I live in a country where there are regulations on what banks can do, which is
cool too. I don't really read the news, but I still get to hear every once in
a while about some government backed bank that has decided to erase some
people's debts. Money invented and gone, out of thin air. However, even those
things are not the main reasons to create a decentralized bank.

Think about the following setting: You want to create a small internet like
network in some place in the world. Maybe a place where you don't have banks
you can really trust, or even a government that you can trust.

So you deploy some boxes, and you get a working network. Everybody on this
network pays some kind of virtual money for his use of the network. (He just
pays for the electricity, and the box does the real work). The balances are
managed by the network itself, somehow. You don't need to find some external
bank to make this work, and fulfil his arbitrary tax or other strange
regulations. You don't have to trust an external bank.

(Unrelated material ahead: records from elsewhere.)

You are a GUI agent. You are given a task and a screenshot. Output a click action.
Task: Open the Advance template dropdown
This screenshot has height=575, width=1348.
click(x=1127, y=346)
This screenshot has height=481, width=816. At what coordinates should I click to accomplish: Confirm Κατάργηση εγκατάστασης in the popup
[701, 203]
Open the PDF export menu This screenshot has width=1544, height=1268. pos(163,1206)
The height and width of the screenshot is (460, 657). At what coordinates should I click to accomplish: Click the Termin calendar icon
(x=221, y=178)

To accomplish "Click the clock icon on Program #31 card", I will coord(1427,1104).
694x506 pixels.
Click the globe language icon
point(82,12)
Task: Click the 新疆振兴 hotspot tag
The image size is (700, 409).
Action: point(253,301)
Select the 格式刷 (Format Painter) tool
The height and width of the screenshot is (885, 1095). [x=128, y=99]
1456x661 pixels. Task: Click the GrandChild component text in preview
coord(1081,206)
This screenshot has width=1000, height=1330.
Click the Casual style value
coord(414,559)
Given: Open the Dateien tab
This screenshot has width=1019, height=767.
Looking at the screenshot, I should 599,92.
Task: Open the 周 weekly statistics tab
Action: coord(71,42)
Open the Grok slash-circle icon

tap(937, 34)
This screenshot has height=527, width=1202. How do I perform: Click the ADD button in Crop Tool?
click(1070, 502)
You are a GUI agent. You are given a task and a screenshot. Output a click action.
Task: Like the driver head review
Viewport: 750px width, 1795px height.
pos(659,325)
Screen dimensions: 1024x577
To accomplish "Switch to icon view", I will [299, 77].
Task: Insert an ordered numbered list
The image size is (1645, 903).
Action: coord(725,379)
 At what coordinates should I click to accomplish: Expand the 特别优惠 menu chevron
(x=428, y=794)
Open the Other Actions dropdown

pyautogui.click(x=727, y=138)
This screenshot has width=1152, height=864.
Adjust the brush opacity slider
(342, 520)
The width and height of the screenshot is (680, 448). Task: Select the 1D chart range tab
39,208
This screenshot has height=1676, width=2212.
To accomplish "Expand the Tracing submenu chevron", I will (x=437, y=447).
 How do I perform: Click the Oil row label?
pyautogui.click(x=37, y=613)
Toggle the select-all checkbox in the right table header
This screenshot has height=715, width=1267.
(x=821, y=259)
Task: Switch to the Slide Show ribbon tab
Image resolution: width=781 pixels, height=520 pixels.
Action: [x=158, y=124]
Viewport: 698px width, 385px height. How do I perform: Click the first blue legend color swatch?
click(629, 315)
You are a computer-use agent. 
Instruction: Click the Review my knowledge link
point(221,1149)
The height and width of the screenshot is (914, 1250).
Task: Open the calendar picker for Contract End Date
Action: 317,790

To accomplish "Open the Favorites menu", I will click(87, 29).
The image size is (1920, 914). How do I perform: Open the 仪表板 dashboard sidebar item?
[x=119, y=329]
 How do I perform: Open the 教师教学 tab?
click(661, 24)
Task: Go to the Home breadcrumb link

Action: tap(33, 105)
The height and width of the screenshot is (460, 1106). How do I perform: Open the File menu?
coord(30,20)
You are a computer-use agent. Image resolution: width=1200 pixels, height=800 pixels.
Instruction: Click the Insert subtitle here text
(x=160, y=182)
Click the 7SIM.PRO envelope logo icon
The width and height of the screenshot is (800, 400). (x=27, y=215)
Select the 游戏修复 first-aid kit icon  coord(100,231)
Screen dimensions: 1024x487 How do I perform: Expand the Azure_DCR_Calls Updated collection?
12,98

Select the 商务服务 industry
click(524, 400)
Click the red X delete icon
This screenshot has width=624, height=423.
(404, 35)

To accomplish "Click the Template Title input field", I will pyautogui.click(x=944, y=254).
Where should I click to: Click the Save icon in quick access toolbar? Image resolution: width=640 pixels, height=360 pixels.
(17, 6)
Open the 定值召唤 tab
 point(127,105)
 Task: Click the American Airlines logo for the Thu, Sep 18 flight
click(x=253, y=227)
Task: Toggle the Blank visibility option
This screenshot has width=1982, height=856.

You just plug in the
power and it just works.

I don't need the bank here to give me "buyer protection", insurance or the
ability to invest in funds. I just want a tool to make sure that if one person
sends more messages in the network than somebody else, than he needs to
compensate the other person somehow.

Another important reason for which I believe decentralized banks are important
is the ability to deal with micro-payments. One of our biggest problems these
days is how a small amount of people, with limited amount of resources, can
serve billions requests of people from all over the globe. Just check the job
listings. They all search for people that can "Scale the backend".

I don't know if a regular bank can deal with transactions of "move 0.003 cents
from Alice to Bob, for data transfer work". However, I think that a
distributed bank can deal with it pretty well.

I hope that this relates to your question. Please tell me what you think if
you are still around.

------
woah
I'm working on a similar system, but it's quite a bit simpler, can use
national currencies, and does not have supernodes or Byzantine fault tolerance
[http://altheamesh.com/blog/universal-payment-
channels/](http://altheamesh.com/blog/universal-payment-channels/)

I haven't completely specified the routing part yet, but I think it will be
quite easy to extend Babel to incorporate cost as a metric. Due to Babel's
network size limitations, it won't work as a big bad global mesh, but should
work well in the smaller mesh networks we see today.